May Explores The last couple of days, I’ve gone out by myself with my trusty map and reading glasses on explores. I love it. I love just walking straight down a street that I’ve never seen before. Everything is so crazy and different but fits just right here.
Yesterday I took pictures of some of the things I saw. When I walk around with just me I feel like my whole body is very awake. Almost tingling with awareness. I don’t know why, maybe it’s because there’s so much to be aware of that all my sense are on high alert. It’s different than walking down a street at home where you recognize and don’t need to pay attention to what you see. Everything is foreign
here so I have to process everything… and try to figure out what it is.
Yesterday evening we walked to dinner down a particularly overwhelming street and I held Ella’s hand. Whenever I glanced over at her, she was looking down at the sidewalk right in front of her. Watching out for immediate dangers but not able to take in anything else.
Sidewalks in Bangkok When I walk I have to squeeze through crowded sidewalks. The sidewalks are normal sized but on the street side, there are often carts or stalls set up selling things. On the building side, most of the stores are open right to the street and often the merchandise spills out onto little tables on the sidewalk also. So the pedestrians have to squeeze between the stores and the stalls and the people selling and stopping to browse or buy.

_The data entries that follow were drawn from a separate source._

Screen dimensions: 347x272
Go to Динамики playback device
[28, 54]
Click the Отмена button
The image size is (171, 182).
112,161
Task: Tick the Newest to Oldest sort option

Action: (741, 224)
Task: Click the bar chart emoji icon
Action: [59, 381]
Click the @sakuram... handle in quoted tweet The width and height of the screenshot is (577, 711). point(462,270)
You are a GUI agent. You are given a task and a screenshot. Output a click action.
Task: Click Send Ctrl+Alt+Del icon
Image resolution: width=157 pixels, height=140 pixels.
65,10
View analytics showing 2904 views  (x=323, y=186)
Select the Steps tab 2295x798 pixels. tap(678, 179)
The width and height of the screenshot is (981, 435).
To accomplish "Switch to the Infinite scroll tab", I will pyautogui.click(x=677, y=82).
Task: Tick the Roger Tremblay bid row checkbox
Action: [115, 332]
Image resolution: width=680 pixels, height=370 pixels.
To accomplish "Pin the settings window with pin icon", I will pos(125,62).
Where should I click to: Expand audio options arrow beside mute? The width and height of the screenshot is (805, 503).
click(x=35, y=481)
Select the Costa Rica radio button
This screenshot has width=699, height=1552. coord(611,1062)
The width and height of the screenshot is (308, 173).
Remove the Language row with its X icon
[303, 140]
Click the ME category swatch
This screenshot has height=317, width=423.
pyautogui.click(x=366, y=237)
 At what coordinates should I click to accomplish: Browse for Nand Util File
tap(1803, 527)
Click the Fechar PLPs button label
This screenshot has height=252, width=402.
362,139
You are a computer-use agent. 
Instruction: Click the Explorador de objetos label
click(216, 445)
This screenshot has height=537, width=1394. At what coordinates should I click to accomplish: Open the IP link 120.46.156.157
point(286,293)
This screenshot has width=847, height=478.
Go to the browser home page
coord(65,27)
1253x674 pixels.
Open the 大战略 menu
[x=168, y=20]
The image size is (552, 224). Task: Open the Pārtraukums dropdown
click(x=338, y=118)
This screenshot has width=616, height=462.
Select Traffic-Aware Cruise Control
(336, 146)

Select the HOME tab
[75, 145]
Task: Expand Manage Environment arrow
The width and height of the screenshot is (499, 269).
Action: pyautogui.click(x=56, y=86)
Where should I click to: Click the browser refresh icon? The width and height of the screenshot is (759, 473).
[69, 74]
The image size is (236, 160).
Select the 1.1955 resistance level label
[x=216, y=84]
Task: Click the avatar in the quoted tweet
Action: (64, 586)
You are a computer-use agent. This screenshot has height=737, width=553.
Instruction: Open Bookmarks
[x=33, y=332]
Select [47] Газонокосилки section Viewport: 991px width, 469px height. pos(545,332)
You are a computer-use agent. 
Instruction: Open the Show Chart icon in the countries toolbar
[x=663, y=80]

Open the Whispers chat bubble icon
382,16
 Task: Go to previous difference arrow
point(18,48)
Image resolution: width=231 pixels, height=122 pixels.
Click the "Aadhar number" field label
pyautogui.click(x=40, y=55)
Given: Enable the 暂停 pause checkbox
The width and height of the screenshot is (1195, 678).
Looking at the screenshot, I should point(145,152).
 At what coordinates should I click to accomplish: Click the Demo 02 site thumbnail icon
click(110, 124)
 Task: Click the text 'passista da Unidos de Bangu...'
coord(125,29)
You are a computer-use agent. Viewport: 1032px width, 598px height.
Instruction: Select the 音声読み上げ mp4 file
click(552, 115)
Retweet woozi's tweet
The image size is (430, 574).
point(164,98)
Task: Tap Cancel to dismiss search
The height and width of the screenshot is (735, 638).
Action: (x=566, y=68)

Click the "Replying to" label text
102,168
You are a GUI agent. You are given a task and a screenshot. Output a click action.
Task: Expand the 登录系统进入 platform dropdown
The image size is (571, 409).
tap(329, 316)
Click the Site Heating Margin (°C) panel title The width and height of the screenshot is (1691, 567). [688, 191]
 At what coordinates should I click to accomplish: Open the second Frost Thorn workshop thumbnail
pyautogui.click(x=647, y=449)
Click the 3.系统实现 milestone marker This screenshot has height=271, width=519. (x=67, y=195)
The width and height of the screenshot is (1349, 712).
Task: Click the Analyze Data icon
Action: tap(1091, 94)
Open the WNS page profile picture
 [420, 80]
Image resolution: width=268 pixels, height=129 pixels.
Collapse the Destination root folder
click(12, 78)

Anything and everything is sold on the sidewalk. Meals: noodle soup with pork balls, grilled fish, papaya salad, chicken and rice, white porridge with various additions floating in it. Clothing of all shapes and sizes: shirts, hankies, underwear, pants, flipflops and sweaters. And snacks: peanuts, cashews, fruit, popcorn, bags of green shiny jello
like fingers, roasted sweet potatoes, corn on the cob, bottled drinks to be poured into plastic bags and sipped with a straw as you walk. Much of what I see is unrecognizable and not particularly appetizing to me but doing a brisk business none the less.
Look at the pictures and then add the sound of traffic and chatter of passers by and the smell of exhaust and strange fish and the feel of hot humidity and sweat and you’ll have maybe what I feel as I explore.
More on Bangkok, by Paul Khao San Rd. What May describes is accurate. Much of Bangkok is fascinatingly Thai. But there’s also this funny tourist world as well, a place called Khao San Rd.
Khao San Rd. is famous as probably the backpacker center of the world. It’s a street a couple of blocks long (surrounded on either side by a couple of blocks more) of everything that a young, grungy, 18-25 year-old might want when coming to Asia for the first time.
And it’s packed - at night literally packed - with what the Thai call “bird-shit foreigners” (because everyone is so grungy and dirty and
Eating Phad Thai
We sometimes ate Phad Thai (Thai fried noodles) on the street - yummy, but sweaty. sloppy). I don’t mean to be negative about these folks - I was one not too long ago, and they’ll all probably end up being high-achieving, responsible folks in Copenhagen or Melbourne or San Francisco or Tel Aviv….
I guess most young people coming to Southeast Asia fly into Bangkok - it’s cheap, and Thailand is easier to manage than all of the countries around it.
And they all come to Khao San Rd, or the area around it. On Khao San Rd. you can find anything you want: fake IDs, fake dreadlocks, fake tattoos, used bookstores, uncountable clever T-shirts, uncountable stalls selling hippie clothes and hippie necklaces, pirated CDs / DVDs / computer programs, Thai street food (phad thai mostly), tourist restaurants selling tame Thai food and Western food, buckets of rum / Coke / Red Bull (or any other mixture you want), cheap beers, tacky souvenirs, McDonald’s / Burger King / Subway / Starbucks…. At night it’s just packed. It’s kind of fun, in a way, like a big party.
All you have to do is walk 2 blocks in either direction to find what May describes. It’s odd, a bit surreal. I like it.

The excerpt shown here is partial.